┌──

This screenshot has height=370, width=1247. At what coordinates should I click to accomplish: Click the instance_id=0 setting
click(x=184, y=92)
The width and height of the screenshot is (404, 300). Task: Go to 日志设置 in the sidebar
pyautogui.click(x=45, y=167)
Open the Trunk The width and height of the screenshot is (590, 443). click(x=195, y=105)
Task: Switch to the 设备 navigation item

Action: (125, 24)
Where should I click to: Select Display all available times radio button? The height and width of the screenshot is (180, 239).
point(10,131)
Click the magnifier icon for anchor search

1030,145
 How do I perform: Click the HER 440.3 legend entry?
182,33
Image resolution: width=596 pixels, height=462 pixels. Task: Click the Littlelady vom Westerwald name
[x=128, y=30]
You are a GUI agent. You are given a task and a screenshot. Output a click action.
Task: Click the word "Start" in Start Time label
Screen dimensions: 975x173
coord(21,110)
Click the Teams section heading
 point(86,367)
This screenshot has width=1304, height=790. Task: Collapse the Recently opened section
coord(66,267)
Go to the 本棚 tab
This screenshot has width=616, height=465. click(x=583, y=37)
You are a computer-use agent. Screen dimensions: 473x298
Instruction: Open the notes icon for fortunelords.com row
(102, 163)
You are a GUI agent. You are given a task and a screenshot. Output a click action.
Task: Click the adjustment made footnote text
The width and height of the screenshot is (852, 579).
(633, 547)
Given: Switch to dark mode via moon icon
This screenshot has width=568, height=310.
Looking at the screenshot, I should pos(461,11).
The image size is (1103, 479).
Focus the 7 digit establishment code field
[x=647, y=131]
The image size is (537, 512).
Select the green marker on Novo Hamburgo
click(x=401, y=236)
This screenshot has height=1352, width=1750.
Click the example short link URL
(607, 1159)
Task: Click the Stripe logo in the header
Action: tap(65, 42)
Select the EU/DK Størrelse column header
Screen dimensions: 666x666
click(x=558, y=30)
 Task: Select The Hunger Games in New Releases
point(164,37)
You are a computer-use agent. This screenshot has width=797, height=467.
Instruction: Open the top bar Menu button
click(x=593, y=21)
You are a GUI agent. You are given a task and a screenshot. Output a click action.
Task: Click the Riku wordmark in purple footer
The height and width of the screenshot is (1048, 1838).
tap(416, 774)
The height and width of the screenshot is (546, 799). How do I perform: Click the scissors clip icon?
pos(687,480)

└──

• TASK TO CARRY OUT: Print, without alteration, only the lines above between the one holding "The width and height of the screenshot is (852, 579)." and the one holding "This screenshot has height=1352, width=1750.", inclusive.

• WRITTEN SOLUTION:
The width and height of the screenshot is (852, 579).
(633, 547)
Given: Switch to dark mode via moon icon
This screenshot has width=568, height=310.
Looking at the screenshot, I should pos(461,11).
The image size is (1103, 479).
Focus the 7 digit establishment code field
[x=647, y=131]
The image size is (537, 512).
Select the green marker on Novo Hamburgo
click(x=401, y=236)
This screenshot has height=1352, width=1750.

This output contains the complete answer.